Luego fueron a un bar y Viola pidió dos cafés, sin preguntarle qué quería tomar. Alice estaba aturdida y no entendía nada, pero una dicha nueva e inesperada empezaba a abrirse paso en su alma. Acabó olvidándose de su padre y de las clases. Estaba sentada en un bar con Viola Bai y aquel momento les pertenecía sólo a ellas.

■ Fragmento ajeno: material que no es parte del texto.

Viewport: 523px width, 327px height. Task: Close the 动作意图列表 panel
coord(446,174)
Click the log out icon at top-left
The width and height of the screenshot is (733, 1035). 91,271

Viola fumó tres cigarrillos y quiso que ella también fumara. Cada vez que su nueva amiga rompía a toser, Viola reía mostrando unos dientes perfectos. La sometió a un breve interrogatorio acerca de los novios que no había tenido y los besos que no había dado. Alice contestaba humillando la mirada. «¡No me digas que nunca has tenido novio! ¿De veras?» Alice asentía moviendo la cabeza. «¡Increíble! ¡Qué desgracia! -exclamaba Viola-. Hay que hacer algo, no querrás morir virgen, ¿verdad?»

Así que al día siguiente, en el recreo de las diez, se dieron una vuelta por el colegio en busca de un novio para Alice. Viola se deshizo de Giada y las otras diciéndoles que tenían cosas que hacer, y las dos salieron del aula cogidas de la mano.

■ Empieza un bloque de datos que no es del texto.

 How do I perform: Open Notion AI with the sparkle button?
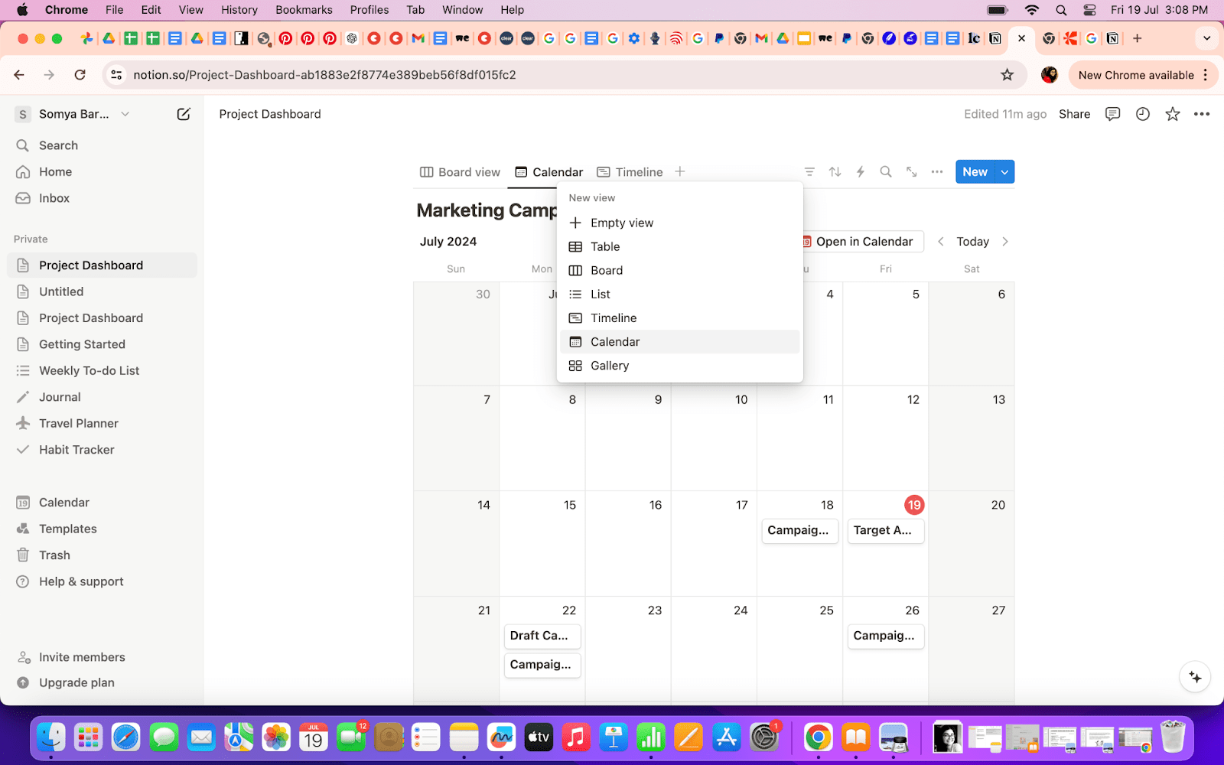(1194, 676)
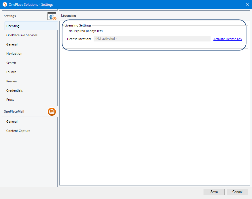Open Preview settings
The width and height of the screenshot is (252, 199).
click(12, 81)
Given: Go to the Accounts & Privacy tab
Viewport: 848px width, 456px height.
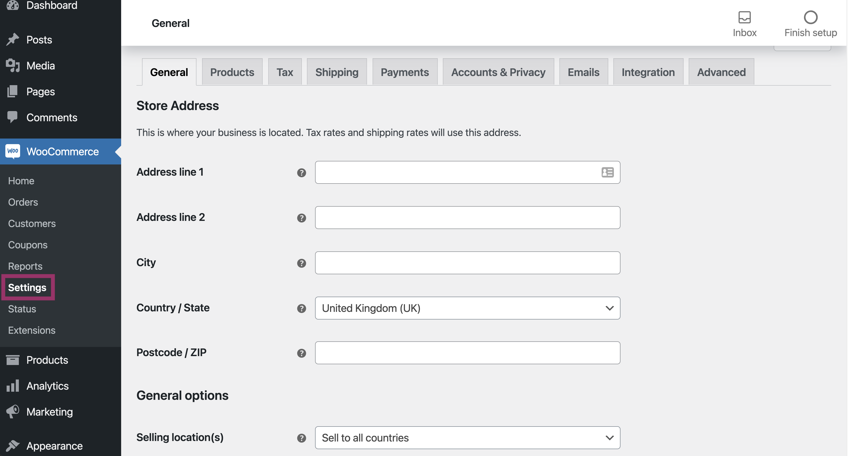Looking at the screenshot, I should [498, 72].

Ya lo había planeado todo. Sería en su fiesta de cumpleaños, al sábado siguiente. Sólo faltaba encontrar al tío adecuado. Mientras cruzaban el pasillo le iba señalando chicos y decía «Mira qué culo», «No está mal», «Ése sabe hacerlo».

Alice sonreía nerviosa y no se decidía por ninguno. En su imaginación se representaba con gran inquietud el momento en que un chico le metiera las manos por la camiseta y descubriera que, bajo aquella ropa que tan bien le sentaba, no había más que molla y carne fofa.